Task goal. Rewrite the lines below as a JSON list of strings with one string per line, skipping any blank lines. Leave the pictures out of your answer.

[Dataset entries]
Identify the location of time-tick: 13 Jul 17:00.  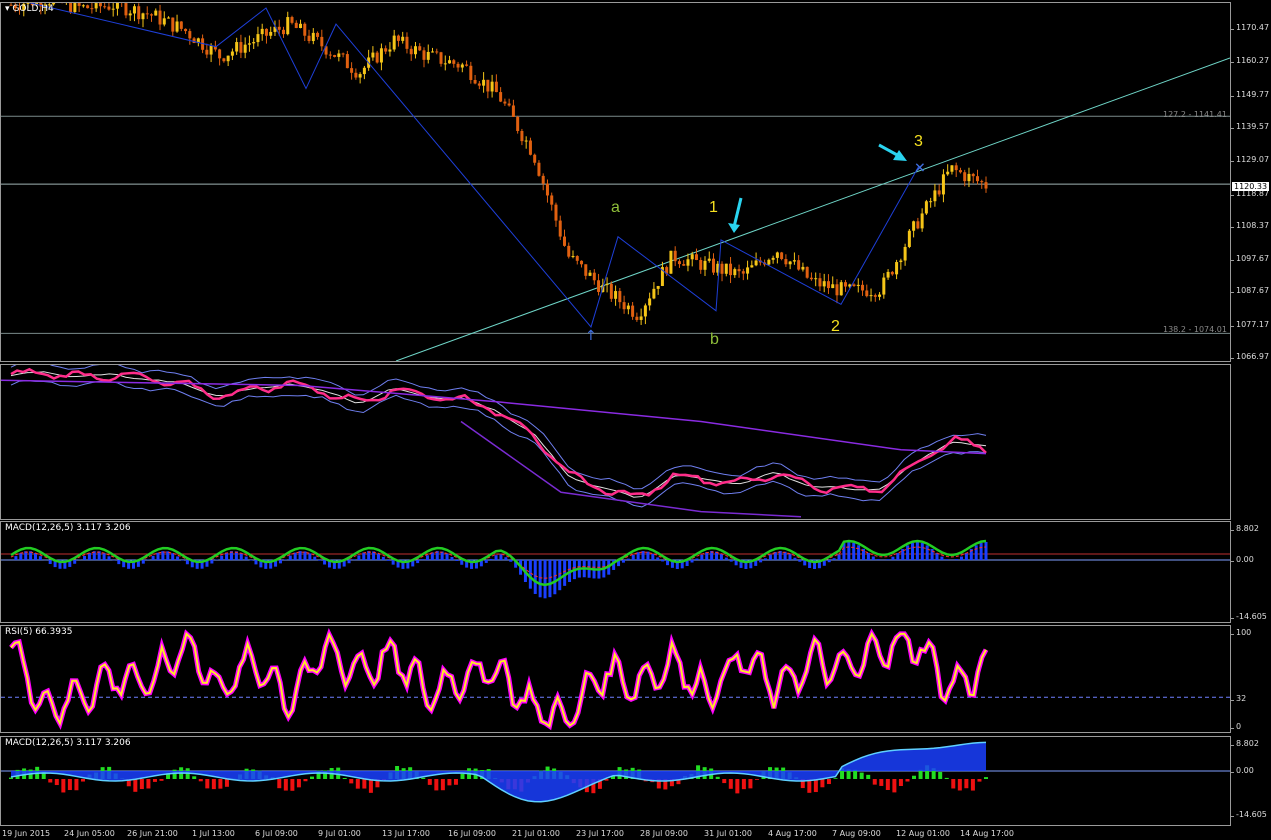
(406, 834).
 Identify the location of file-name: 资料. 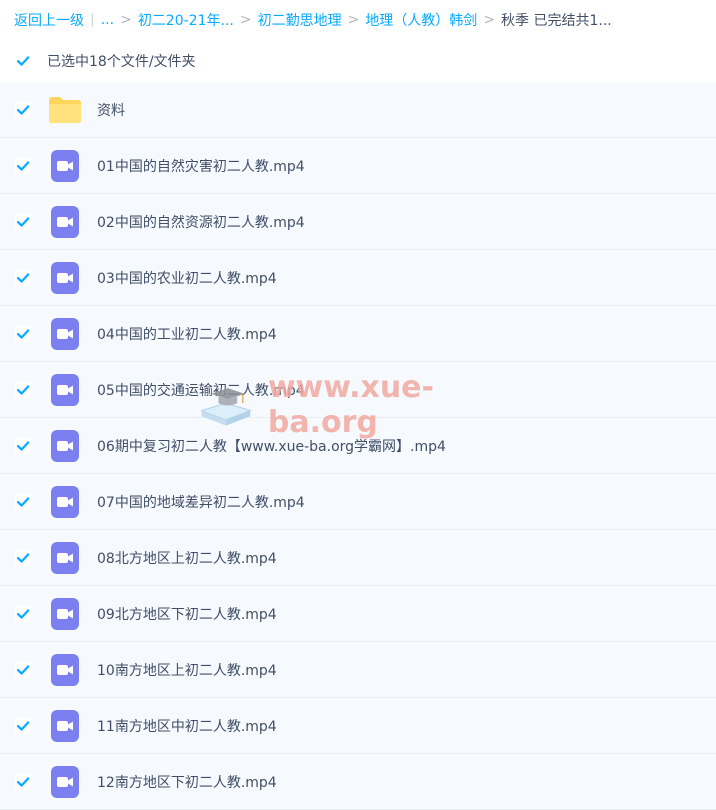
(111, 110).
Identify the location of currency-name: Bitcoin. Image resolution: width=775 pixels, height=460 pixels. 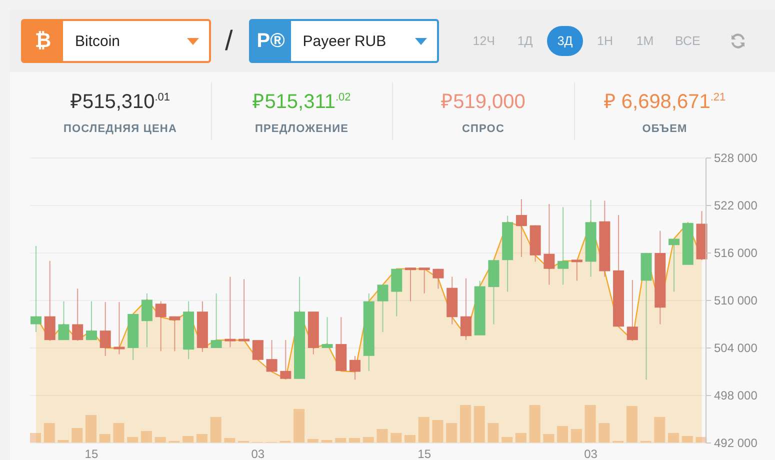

Answer section.
[
  "Identify the location of time-tick: 13 Jul 17:00.  ",
  "(406, 834).",
  " Identify the location of file-name: 资料. ",
  "(111, 110).",
  "Identify the location of currency-name: Bitcoin. Image resolution: width=775 pixels, height=460 pixels. "
]